(The problem) Set down every entry once more, character for character.
──────────────────────────────
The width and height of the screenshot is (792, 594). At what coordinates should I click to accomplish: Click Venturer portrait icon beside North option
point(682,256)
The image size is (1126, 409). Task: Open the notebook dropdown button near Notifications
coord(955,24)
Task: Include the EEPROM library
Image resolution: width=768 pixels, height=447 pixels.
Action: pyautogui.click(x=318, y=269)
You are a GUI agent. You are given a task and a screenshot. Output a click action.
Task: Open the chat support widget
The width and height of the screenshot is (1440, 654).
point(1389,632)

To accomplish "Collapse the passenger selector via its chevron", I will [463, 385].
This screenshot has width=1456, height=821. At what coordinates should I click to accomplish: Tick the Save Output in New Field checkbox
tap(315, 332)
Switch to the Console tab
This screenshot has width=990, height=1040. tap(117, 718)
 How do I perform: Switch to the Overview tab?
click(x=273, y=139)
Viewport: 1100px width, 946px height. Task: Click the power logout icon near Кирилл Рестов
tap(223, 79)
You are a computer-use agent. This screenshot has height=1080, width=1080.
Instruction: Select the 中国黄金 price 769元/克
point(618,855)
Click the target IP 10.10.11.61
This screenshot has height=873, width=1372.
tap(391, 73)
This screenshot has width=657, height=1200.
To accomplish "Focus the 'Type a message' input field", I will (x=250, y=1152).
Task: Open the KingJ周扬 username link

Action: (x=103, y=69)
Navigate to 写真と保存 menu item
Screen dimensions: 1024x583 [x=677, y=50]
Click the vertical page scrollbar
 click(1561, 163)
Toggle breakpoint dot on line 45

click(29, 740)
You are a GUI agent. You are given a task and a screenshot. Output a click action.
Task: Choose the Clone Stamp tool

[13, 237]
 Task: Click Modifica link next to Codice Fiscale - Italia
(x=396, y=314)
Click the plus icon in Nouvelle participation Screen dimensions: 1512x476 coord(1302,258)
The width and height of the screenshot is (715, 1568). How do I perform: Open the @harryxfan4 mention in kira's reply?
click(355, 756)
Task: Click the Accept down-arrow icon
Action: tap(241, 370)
──────────────────────────────
(Completed exercise)
The width and height of the screenshot is (792, 594). At what coordinates should I click to accomplish: Click Venturer portrait icon beside North option
point(682,256)
The image size is (1126, 409). Task: Open the notebook dropdown button near Notifications
coord(955,24)
Task: Include the EEPROM library
Image resolution: width=768 pixels, height=447 pixels.
Action: pyautogui.click(x=318, y=269)
You are a GUI agent. You are given a task and a screenshot. Output a click action.
Task: Open the chat support widget
The width and height of the screenshot is (1440, 654).
point(1389,632)

To accomplish "Collapse the passenger selector via its chevron", I will [463, 385].
This screenshot has width=1456, height=821. At what coordinates should I click to accomplish: Tick the Save Output in New Field checkbox
tap(315, 332)
Switch to the Console tab
This screenshot has width=990, height=1040. tap(117, 718)
 How do I perform: Switch to the Overview tab?
click(x=273, y=139)
Viewport: 1100px width, 946px height. Task: Click the power logout icon near Кирилл Рестов
tap(223, 79)
You are a computer-use agent. This screenshot has height=1080, width=1080.
Instruction: Select the 中国黄金 price 769元/克
point(618,855)
Click the target IP 10.10.11.61
This screenshot has height=873, width=1372.
tap(391, 73)
This screenshot has width=657, height=1200.
To accomplish "Focus the 'Type a message' input field", I will (x=250, y=1152).
Task: Open the KingJ周扬 username link

Action: (x=103, y=69)
Navigate to 写真と保存 menu item
Screen dimensions: 1024x583 [x=677, y=50]
Click the vertical page scrollbar
 click(1561, 163)
Toggle breakpoint dot on line 45

click(29, 740)
You are a GUI agent. You are given a task and a screenshot. Output a click action.
Task: Choose the Clone Stamp tool

[13, 237]
 Task: Click Modifica link next to Codice Fiscale - Italia
(x=396, y=314)
Click the plus icon in Nouvelle participation Screen dimensions: 1512x476 coord(1302,258)
The width and height of the screenshot is (715, 1568). How do I perform: Open the @harryxfan4 mention in kira's reply?
click(355, 756)
Task: Click the Accept down-arrow icon
Action: tap(241, 370)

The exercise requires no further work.